Wien - Die Opernwelt, die ist ein sonderbar Ding: Der Tod kann hier eine wunderschöne, bewundernswerte Sache sein. Haucht ein bemitleidenswertes Persönchen nach langen Qualen ihr Leben aus, wird dies in der Regel nur Sekunden später mit wildem Beifall und Bravorufen quittiert.

Eine Karriere ist eine seltsame Angelegenheit: Sie ist selten der Fall und noch seltener von Dauer. Manchen wird sie geschenkt und wieder genommen, manche erarbeiten sie sich hart und lassen sie dann durch noch härtere, klügere Arbeit nie wieder aus.

Edita Gruberová ist schon Tausende der allerschönsten Bühnentode gestorben, das ewige Leben in den Herzen ihrer Anhängerschaft ist ihr dafür sicher. Nun starb die Gruberová zum allerletzten Mal als Violetta, es geschah Dienstagabend im Wiener Musikverein, und Begeisterung und Beglückung kannten kaum Grenzen.

Gruberová hat weniger Karriere gemacht, als dass ihr Leben zu einem scheinbar immerwährenden vokalen Gesamtkunstwerk geworden ist. Legionen, Generationen von Musikberichterstattern haben sich hier beim Flechten verbaler Lorbeerkränze abgemüht: genug! Na gut, vielleicht zwei Sätze noch: Wieder spannte die Gruberová ein dramatisches Spektrum auf so weit wie das Sternenzelt, wieder bewegte sich ihr Sopran in diesem mit einer Agilität, Intensität, Variabilität und Souveränität, die Ihresgleichen sucht.

Und: In den schönsten, dramatischsten, zartesten, virtuosesten, unglaublichsten Momenten ihrer Violetta schien einem der Große Musikvereinssaal vor 140 Jahren einzig darum gebaut worden zu sein, um Stimmen wie dieser einen adäquaten Resonanzraum zur Verfügung zu stellen.
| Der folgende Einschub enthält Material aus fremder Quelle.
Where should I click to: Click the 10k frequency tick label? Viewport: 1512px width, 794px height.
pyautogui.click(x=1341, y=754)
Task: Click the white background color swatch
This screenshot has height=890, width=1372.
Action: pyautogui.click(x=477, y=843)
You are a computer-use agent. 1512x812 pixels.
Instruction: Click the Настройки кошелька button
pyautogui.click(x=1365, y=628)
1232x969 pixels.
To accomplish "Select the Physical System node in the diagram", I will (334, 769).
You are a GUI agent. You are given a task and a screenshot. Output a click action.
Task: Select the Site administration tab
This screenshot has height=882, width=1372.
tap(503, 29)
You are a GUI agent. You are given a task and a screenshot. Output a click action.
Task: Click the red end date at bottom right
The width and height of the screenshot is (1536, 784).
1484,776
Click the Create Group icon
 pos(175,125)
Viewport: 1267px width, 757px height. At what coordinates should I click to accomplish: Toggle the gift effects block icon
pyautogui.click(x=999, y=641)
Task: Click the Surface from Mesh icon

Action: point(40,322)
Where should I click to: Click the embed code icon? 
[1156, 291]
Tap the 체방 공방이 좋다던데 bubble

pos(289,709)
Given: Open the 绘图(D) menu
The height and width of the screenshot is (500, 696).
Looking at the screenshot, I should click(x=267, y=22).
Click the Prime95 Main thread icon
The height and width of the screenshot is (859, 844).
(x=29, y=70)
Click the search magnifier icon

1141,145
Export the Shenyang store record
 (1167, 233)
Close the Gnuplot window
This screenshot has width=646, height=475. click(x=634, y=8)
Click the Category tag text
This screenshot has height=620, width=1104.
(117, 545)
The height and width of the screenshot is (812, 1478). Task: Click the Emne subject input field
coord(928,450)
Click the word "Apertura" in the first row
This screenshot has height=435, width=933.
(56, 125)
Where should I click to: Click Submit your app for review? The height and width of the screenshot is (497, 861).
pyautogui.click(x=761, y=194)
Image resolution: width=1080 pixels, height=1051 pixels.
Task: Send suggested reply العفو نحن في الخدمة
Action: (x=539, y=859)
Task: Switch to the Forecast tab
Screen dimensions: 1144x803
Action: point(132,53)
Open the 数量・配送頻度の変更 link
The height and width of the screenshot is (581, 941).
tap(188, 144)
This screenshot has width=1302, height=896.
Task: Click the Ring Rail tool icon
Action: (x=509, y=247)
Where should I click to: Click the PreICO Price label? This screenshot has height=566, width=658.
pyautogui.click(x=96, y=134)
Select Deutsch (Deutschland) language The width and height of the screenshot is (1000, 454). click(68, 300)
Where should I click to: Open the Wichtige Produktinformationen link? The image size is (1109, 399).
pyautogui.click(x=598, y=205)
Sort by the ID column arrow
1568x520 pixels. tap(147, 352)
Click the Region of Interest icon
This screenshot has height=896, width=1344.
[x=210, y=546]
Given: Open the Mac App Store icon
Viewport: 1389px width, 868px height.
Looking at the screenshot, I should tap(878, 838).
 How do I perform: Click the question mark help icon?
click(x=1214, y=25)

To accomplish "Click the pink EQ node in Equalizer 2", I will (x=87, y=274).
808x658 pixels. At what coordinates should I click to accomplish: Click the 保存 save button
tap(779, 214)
War noch was? Kaum. Paolo Gavanelli bildete als Giorgio Germont stimmlich ab, was ihm auf darstellerischem Gebiet verwehrt blieb: plattes, stumpfes, erdrückendes Bürgertum. Bühnenfilius und Gruberová-Landsmann Pavol Breslik kompensierte die beschränkte Durchschlagskraft seines grenzlyrischen Tenors mit Agilität und Emphase. Und Marco Armiliato führte das Münchner Opernorchester preußisch streng, energisch festgezurrt durch Verdis Trauerspiel um eine heiligengleiche Hure, die Traviata.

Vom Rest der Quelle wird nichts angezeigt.